The day before, Irrfan says he’d not really prepared anything for his discussion with Kapadia. The two discussed everything from the actor’s ability to cast himself into a Hollywood, Bollywood or even Indian indie film. “I connect emotionally with many scripts,” says Irrfan over the phone from London. “I definitely have an interest and I try to explore the possibility of how the film is going to shape up and who’s directing it. First it has to connect to me emotionally.”
Incidentally, the last time he was in London, he also met Asif Kapadia, but more than that, he does rue not being able to explore the city. Says Irrfan: “I think I was here five months ago. I love this weather, this is fantastic. I like to walk in this city. Most of the time, I’ve come here to work, so I haven’t really explored the city in a way that I can spend time with myself. I’d like to do that one day. Maybe my thoughts (about the city) will change that way.”
Irrfan seems to fit in as a perfect choice for the programmers of the London Indian Film Festival, who pick films that are mainstream, artistic, obscure or relatively-unknown to showcase to a wider audience. From the erotic noir film BA Pass to action-drama Monsoon Shootout starring Nawazuddin Siddiqui and the festival closer, the celebratory Bombay Talkies, a collection of four short films created by some of the best directors in Bollywood – Anurag Kashyap, Dibakar Banerjee, Zoya Akhtar and Karan Johar (who also made an appearance during the film’s premiere at the closing night of the festival on July 25).

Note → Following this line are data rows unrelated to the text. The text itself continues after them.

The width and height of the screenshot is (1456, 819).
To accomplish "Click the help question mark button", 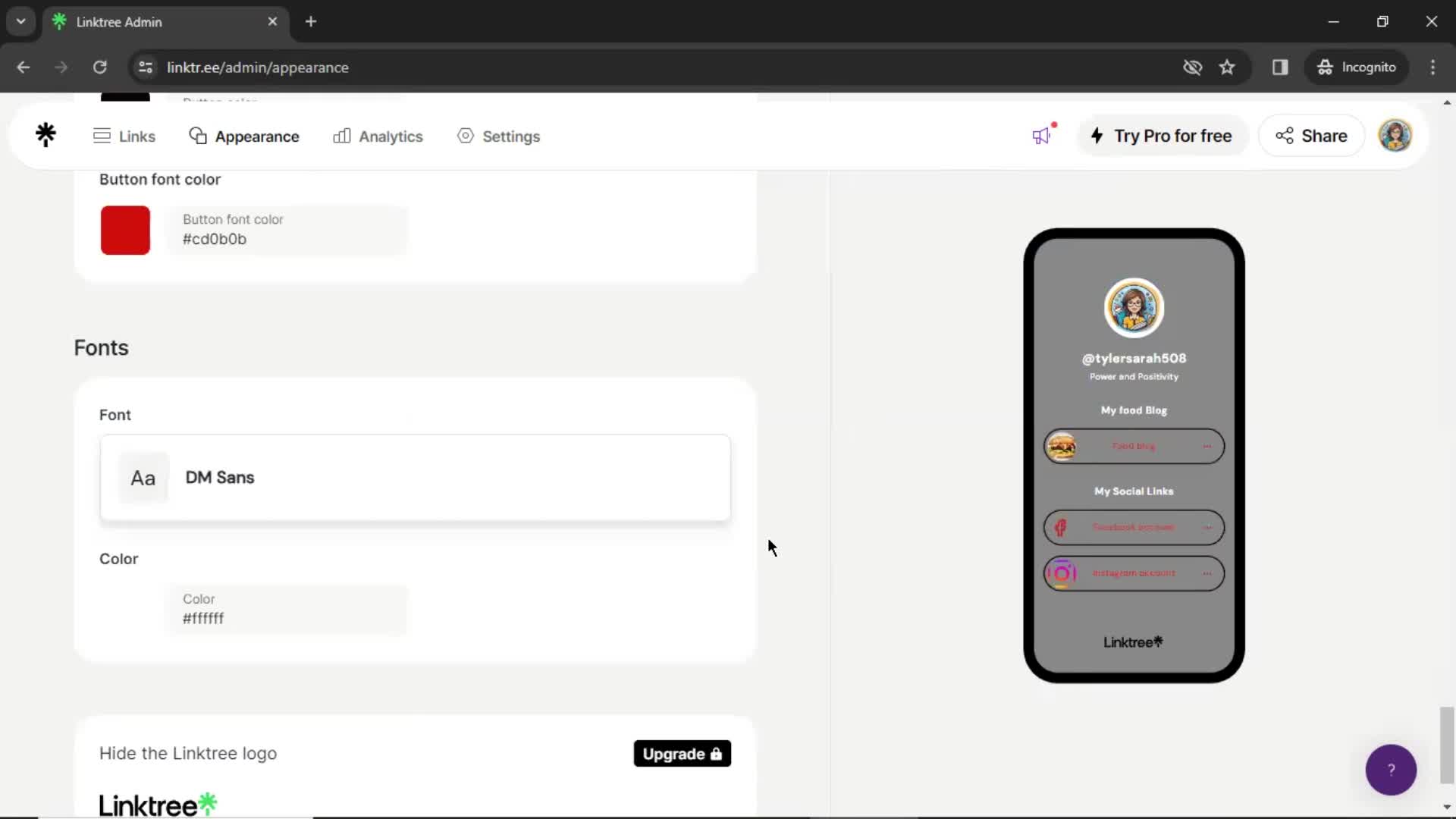I will tap(1392, 769).
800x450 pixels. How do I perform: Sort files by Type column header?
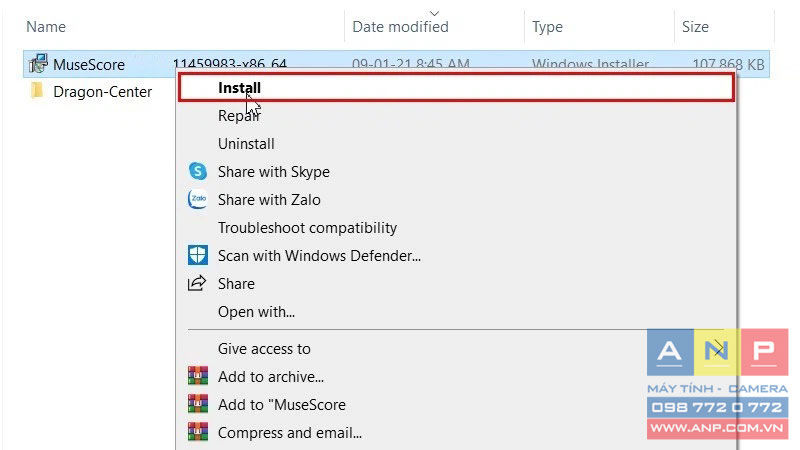pos(547,27)
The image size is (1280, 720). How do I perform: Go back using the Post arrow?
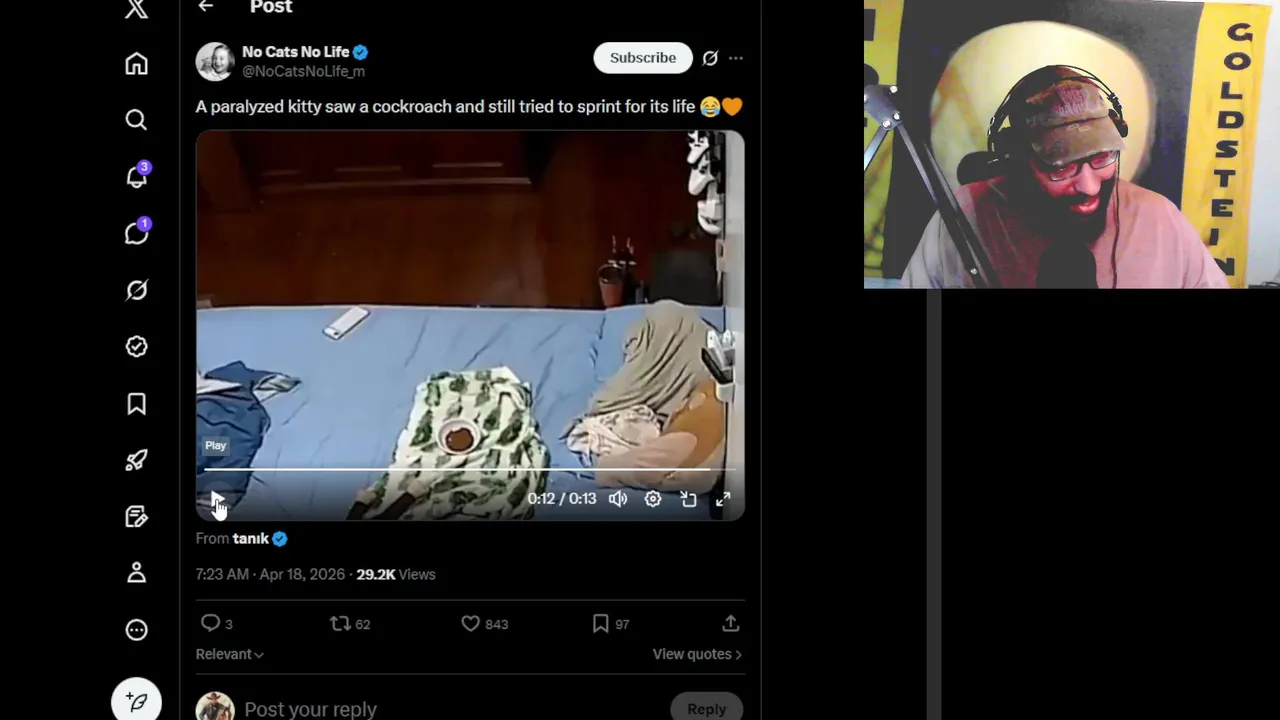pyautogui.click(x=206, y=7)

Irrfan is a bit like the choice of LIFF films in his choice of roles doing roles that has emotional resonance rather than being a stereotyped Indian in a Hollywood production. “I’m an Indian, and I keep playing an Indian all my life. It doesn’t mean I’m a stereotype. If an American plays an American, does that mean he’s a stereotype?” says Irrfan.
About his upcoming films, Irrfan has two releases lined up, from the big-budget, high-octane action-thriller D-Day (directed by Nikhil Advani) to the tug-at-your-heartstrings story of two individuals brought together by an unlikely lunchbox in Dabba (directed by Ritesh Batra). “These are the films which signify how the (film) industry in India is changing. They are made in a mainstream way, but the way the story is explored and the way the detailing has been taken care of is new in Indian cinema. D-Day is a thriller with emotions, and it’s a topical issue. With Lunchbox, the USP of the film is simplicity, along with the emotional appeal. These two films give you a sense of range, as to what the Indian film industry is trying to do right now.”